Seismic Principles

 

• Solution

  Best answer: (b)

   

  Explanation

  You can tell that Site Class B is the "default" site class assumed by geologists, since  the adjustments factors that take into account the effects of the soil at a site (F_a and F_v) are always equal to 1.0 for Site Class B [see Tables 1613.3.3(1) and 1613.3.3(2) in the CBC].  The best answer is (b).

   

  Did you get this question wrong?

  The book Seismic Principles, is the ultimate resource to help you as you are preparing for and taking the real exam. Chapter 3 of Seismic Principles takes you step-by-step through the procedures for classifying sites and buildings and calculating the design base shear. Section 3.5 of Seismic Principles, with Examples 3.6 and 3.7, discusses site effects.

• Solution

  Best answer: (a)

   

  Explanation

  The steps for this problem are: 1) determine if there are one or more irregularities, and 2) determine the penalties associated with any irregularities.

   

  Step 1 - Determine if there are one or more irregularities

  There are five horizontal irregularities and five vertical irregularities defined in ASCE 7. A one-story building cannot have any vertical irregularities, so the horizontal irregularities are all that need be investigated.

   

  The information in Figure (b) can be used to check for Horizontal Irregularity 1 - Torsional Irregularity.  Since the maximum drift (1.1 in.) is less than 1.2 times the average drift (1.05 in) there is no torsional irregularity (see ASCE 7-10 Section 12.3.2.1).

   

  This building has a reentrant corner so it should also be checked for Horizontal Irregularity 2 - Reentrant Corner Irregularity. Since the ratio of the reentrant corner dimension to the total dimension (15 ft / 50 ft, same in both directions) is greater than 0.15 for both directions, there is a reentrant corner irregularity.

   

  Step 2 - Determine the consequences for the irregularity

  Tables 12.3-1 and 12.3-2 in ASCE 7-10 point to sections that give requirements for various combinations of irregularities and Seismic Design Category. For a building with SDC D and horizontal irregularity 2, the penalty is that the design forces shall be increased 25% for diaphragm connections, collectors, and collector connections (except when the overstrength factor has already been applied). The best answer is (a).

   

  Did this question take you a long time?

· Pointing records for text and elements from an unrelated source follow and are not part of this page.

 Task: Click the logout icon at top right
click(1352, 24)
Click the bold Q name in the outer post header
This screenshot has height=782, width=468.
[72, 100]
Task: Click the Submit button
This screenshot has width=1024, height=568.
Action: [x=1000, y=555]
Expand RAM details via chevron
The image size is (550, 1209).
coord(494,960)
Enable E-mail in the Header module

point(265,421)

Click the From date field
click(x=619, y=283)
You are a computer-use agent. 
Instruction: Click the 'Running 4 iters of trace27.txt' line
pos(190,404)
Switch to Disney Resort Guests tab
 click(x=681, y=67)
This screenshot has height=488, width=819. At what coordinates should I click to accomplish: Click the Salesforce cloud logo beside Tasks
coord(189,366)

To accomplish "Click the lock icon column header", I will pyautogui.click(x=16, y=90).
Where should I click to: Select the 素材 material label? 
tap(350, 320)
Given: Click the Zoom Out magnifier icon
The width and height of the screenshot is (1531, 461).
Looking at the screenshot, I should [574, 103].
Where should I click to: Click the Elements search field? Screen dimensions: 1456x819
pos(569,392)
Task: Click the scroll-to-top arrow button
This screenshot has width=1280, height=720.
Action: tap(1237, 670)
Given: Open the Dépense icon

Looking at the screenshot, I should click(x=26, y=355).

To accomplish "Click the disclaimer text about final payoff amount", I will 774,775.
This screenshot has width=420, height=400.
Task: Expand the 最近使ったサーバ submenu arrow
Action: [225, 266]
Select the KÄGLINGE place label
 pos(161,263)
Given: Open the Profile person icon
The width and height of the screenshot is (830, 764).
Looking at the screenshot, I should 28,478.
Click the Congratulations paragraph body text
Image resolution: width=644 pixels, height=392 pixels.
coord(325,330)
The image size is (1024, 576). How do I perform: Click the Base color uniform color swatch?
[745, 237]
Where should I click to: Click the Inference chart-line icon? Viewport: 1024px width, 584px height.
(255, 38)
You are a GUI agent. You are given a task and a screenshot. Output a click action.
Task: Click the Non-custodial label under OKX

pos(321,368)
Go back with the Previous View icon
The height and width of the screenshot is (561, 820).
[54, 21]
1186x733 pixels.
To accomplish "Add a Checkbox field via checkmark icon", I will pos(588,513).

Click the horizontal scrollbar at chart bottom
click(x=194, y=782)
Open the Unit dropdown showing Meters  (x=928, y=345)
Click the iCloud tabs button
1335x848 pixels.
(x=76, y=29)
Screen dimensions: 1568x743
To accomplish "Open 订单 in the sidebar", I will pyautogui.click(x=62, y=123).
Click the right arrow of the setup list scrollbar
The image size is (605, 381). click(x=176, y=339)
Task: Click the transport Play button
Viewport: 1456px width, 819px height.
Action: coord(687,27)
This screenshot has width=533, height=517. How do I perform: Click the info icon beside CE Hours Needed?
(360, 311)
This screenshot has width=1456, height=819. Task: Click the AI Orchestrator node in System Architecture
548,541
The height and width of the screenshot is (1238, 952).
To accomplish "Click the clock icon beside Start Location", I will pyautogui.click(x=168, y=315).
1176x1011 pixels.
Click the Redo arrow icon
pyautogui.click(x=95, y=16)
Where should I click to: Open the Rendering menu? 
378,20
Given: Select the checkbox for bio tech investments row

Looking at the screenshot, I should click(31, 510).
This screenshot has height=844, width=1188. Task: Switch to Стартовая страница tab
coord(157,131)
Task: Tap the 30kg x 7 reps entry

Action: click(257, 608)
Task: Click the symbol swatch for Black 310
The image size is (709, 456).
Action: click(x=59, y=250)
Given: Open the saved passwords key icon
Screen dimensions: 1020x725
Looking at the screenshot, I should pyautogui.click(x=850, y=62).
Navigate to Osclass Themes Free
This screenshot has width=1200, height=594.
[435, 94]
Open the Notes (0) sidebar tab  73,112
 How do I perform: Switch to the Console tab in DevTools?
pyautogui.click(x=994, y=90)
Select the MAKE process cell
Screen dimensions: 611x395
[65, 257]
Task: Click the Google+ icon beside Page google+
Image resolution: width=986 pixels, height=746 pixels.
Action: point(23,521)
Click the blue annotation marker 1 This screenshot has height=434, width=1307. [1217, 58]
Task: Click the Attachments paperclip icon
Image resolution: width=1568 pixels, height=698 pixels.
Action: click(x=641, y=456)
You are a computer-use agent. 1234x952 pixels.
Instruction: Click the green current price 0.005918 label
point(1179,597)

  Step 2, described above, is a bit time consuming with ASCE 7, because you may have to go to several sections to investigate penalties. The book Seismic Principles, is the ultimate resource to help you as you are preparing for and taking the real exam. Section 6.17 of Seismic Principles consolidates all the penalties on one page so it it fast to check the consequences of irregularities.

• Solution

  Best answer: (a)

   

  Explanation

  Since the diaphragm design force, F_p, is already computed and distributed, there are only two steps remaining in order to determine the maximum diaphragm shear (in plf): 1) compute the shear for each span of the diaphragm, and 2) divide the maximum diaphragm shears by the diaphragm depth.

   

  Step 1 - Compute the shear for each span

  Flexible diaphragms are analyzed as simply supported beams that "span" between wall lines.  For this problem, the diaphragm is analyzed as two simply supported beams, one between Walls A and B, and another between Walls B and C. The maximum shear in a simply supported beam with length L and  with a distributed load, w, is wL/2.

   

  The maximum shear for the diaphragm between A and B is:

       (0.6 k/ft)(45 ft)/2 = 13.5 kips.

   

  The maximum shear for the diaphragm between B and C is:

       (1.0 k/ft)(45 ft)/2 = 22.5 kips.

   

  Step 2 - Divide shear force by diaphragm depth to get shear in plf

  Between Walls A and B the maximum shear is 13.5 kips, and the depth of the diaphragm is 27 ft.  Dividing the shear by the depth (and converting from kips to lbs) gives: (13.5 kips * 1000 lbs/kip)/(27 ft) = 500 lbs/ft.

   

  Between Walls B and C the maximum shear is 22.5 kips, and the depth of the diaphragm is 45 feet.  Dividing the shear by the depth (and converting from kips to lbs gives): (22.5 kips * 1000 lbs/kip)/(45 ft) = 500 lbs/ft.

   

  In this case, the maximum shear (in plf) was the same for each span.  If they had been different, the higher shear would govern.  The best answer is (a).

   

  Did you get this question wrong?

  The book Seismic Principles, is the ultimate resource to help you as you are preparing for and taking the real exam. Section 4.9 in Seismic Principles give a nice explanation of how to compute diaphragm shear forces and provides four examples for how to compute the shear in flexible diaphragms.

• Solution

  Best answer: (d)

   

  Explanation

  Locating the center of mass is an important step in rigid diaphragm analysis. There are three main steps: 1) break the shape into rectangles and triangles and compute areas of each; 2) identify center of area for each component shape; and 3) use centroid formulas to get the coordinates for total center of mass.

   

  Step 1 - Break shape into rectangles and triangles, and compute areas

  The given shape can be divided into a rectangle on the left with an area of (30 ft)(70 ft) = 2100 ft², and a triangle on the right with an area of (60 ft)(70 ft)(1/2) = 2100 ft².

   

  Step 2 - Identify center of area for each component

  For the rectangle, the center of area will be 15 ft to the left of the datum, and 35 ft up from the datum (in the middle of the rectangle).

   

  For the triangle, the center of area will be one-third of the distance away from the right legs of the triangle.  It will be (30 ft) + (60 ft)/3 = 50 ft to the left of the datum, and (70 ft)/3 = 23.33 ft up from the datum.

   

  Step 3 - Use centroid formulas to get the coordinates for center of area (mass)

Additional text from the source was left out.